== Passage for review
Enhancers are hugely important regulatory regions of DNA that control gene expression. New techniques are telling us a lot about enhancer structure and function, but the study of enhancers could still use some enhancement. Enhancers are currently defined by what they look like (local DNA methylation, histone modifications, and chromatin availability) or by pulling them out and testing their ability to activate the expression of reporter genes in an artificial context. This is great, but both approaches still only circle around how the enhancer actually works in its native context.
Scientists can make small deletions in enhancers to test candidate regions within them, but this approach has been too low throughput to provide a detailed picture. Now, using CRISPR/Cas9, a team at Harvard has shown how to functionally map an enhancer to near-base pair resolution.
Functional Mapping of the BCL11A Enhancer
The enhancer in question was for BCL11A, a key player in many inherited hemoglobin disorders. To map this enhancer in situ, the team created a library of all possible short guide RNAs (sgRNAs) targeting the enhancer and cloned it into a lentiviral vector. Since they were using Cas9 from S. pyrogenes, they were limited to target sequences adjacent to the NGG PAM sequence, but they still had excellent coverage of the enhancer.
Since the lentiviral vector did not include a template for homology directed repair (HDR), the CRISPR targeting induced small indels from non-homologous end joining (NHEJ). In gene editing, NHEJ can be a problem, but in this case the small mutations were just what the team needed for fine mapping.
Next, they transfected this library into a human cell line and sorted cells by expression of fetal hemoglobin HbF, which would increase if the enhancer had been disrupted. Finally, they sequenced the cells to see which sgRNAs they had incorporated, and then calculated an enrichment score comparing each sgRNA frequency in high HbF (disrupted enhancer) cells vs in low HbF cells. This revealed that:
- sgRNA enrichment localized to a few specific clusters.
- These clusters overlapped with expected chromatin features and transcription factor binding motifs.
- Enhancers could be mapped to even finer detail by sorting and sequencing cells exposed to specific sgRNAs to see which exact indels changed expression.
- Mouse experiments supported a key role for the enhancer elements in a developmental switch from fetal haemoglobin to the adult form.
This work is an excellent use of CRISPR for fine mapping of enhancers, and it identified an exact locus as a potential target for gene therapy in the future. As the authors note, one could potentially reach even higher resolution by using multiple Cas9 proteins with different PAMs to get even denser arrays of sgRNAs.
So if you’ve been feeling lost lately, enhance your own mapping with this paper by co-first authors Matthew Canver, Elenoe Smith, Falak Sher, Luca Pinello, and Neville Sanjana and co-supervisors Feng Zhang, Stuart Orkin, and Daniel Bauer, over at Nature, 2015.
====
### Task requirements
In the text on mapping the BCL11A enhancer, what did the team sort the transfected cells by?
== Dataset section
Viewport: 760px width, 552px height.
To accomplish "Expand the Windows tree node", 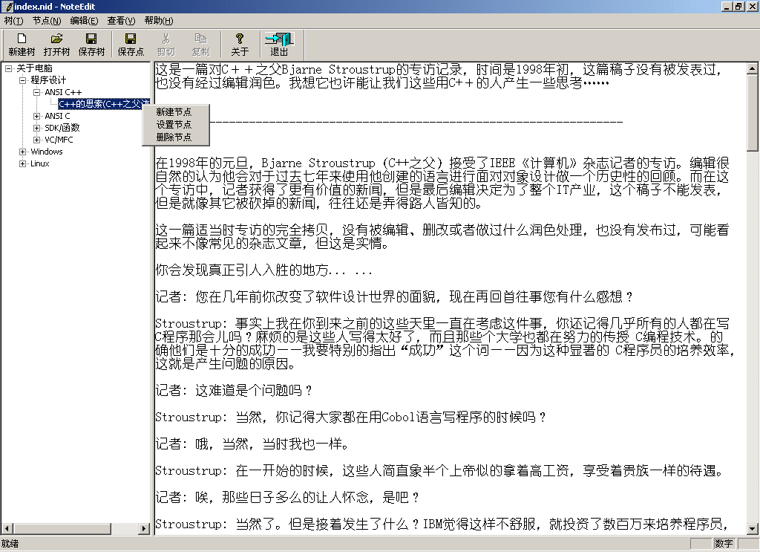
====
### The completed task
Expression of fetal hemoglobin HbF